An unsatisfying attempt to pack the story of the human species into an attractively priced survey text.
Blainey, retired professor of history at the University of Melbourne, apparently hasn’t been keeping up with current scholarship. He writes that dinosaurs were “extinguished” 64 million years ago (except for all those species, that is, that survived to evolve into birds) and repeats the now largely abandoned thesis that humans entered the Americas by way of a land bridge across the Bering Strait (but only until “the rising seas—without warning—began to split America from the world,” as if a warning were possible). He gains surer footing when he leaves prehistory for the better-documented climes of ancient Greece and the medieval Islamic empire, and comes into his own when he writes of technological innovations, such as the development of the clock and the printed book—though even here, he feels it necessary to point out the obvious (the German printing town of Wittenberg probably smelled like paper and ink, and “the Roman sundial often served as a rough clock but in cloudy weather or at night it was unable to reveal the time”).
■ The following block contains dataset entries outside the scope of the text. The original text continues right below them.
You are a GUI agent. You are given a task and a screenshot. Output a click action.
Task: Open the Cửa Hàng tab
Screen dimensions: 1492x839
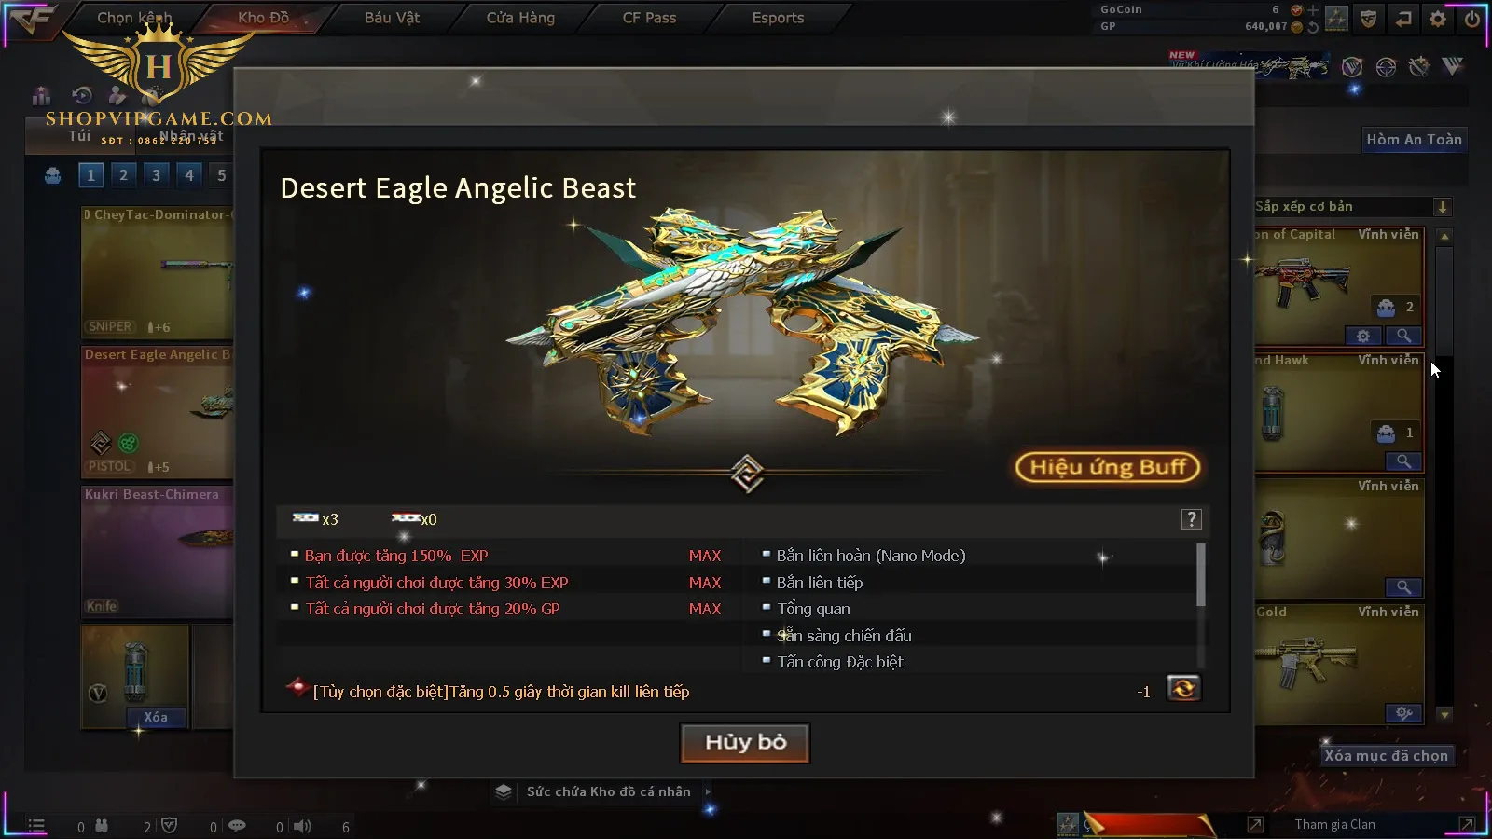(520, 18)
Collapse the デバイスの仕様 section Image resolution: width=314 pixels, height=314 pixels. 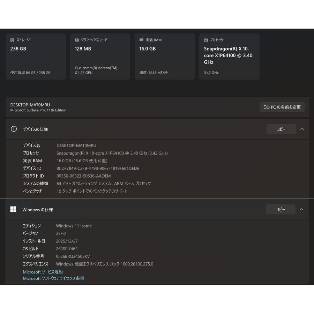tap(302, 129)
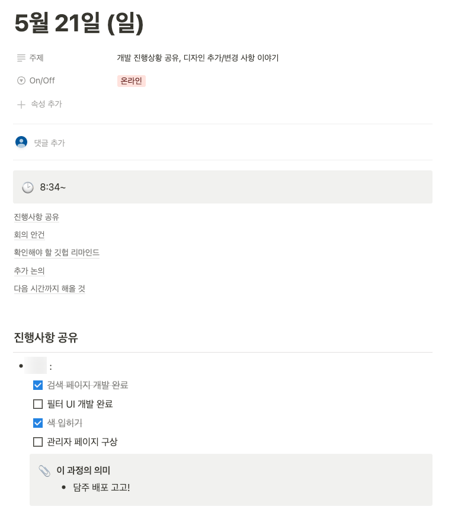Open the 추가 논의 contents link
Image resolution: width=458 pixels, height=510 pixels.
click(x=29, y=271)
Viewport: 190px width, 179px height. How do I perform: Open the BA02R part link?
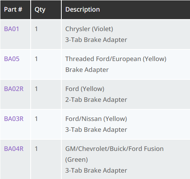point(14,89)
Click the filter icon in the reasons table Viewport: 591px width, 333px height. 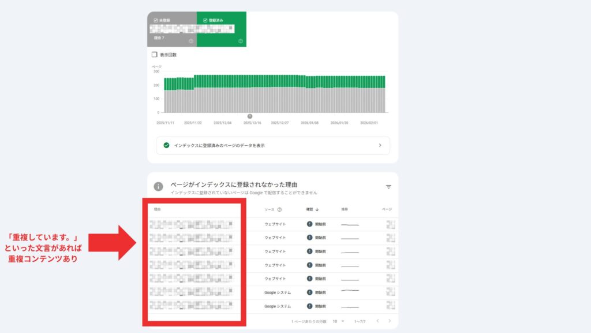(388, 187)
Cautiously academic, Blainey frequently guesses what historical figures were thinking or dreaming as they went about their daily lives; thus Jesus “probably saw himself as an orthodox Jew trying to rescue a spirit which was sometimes drowned by the rigid rules covering the Sabbath and a hundred other occasions and activities”), and Adolf Hitler “seemed to feel that he was guided by a mysterious force stronger than himself.” But such guesses have little explanatory value. Nor does the work as a whole, especially compared to other one-volume histories like Clive Ponting’s Green History of the World and William McNeill’s A World History.
Short it is, given the subject. Outdated and tedious, too.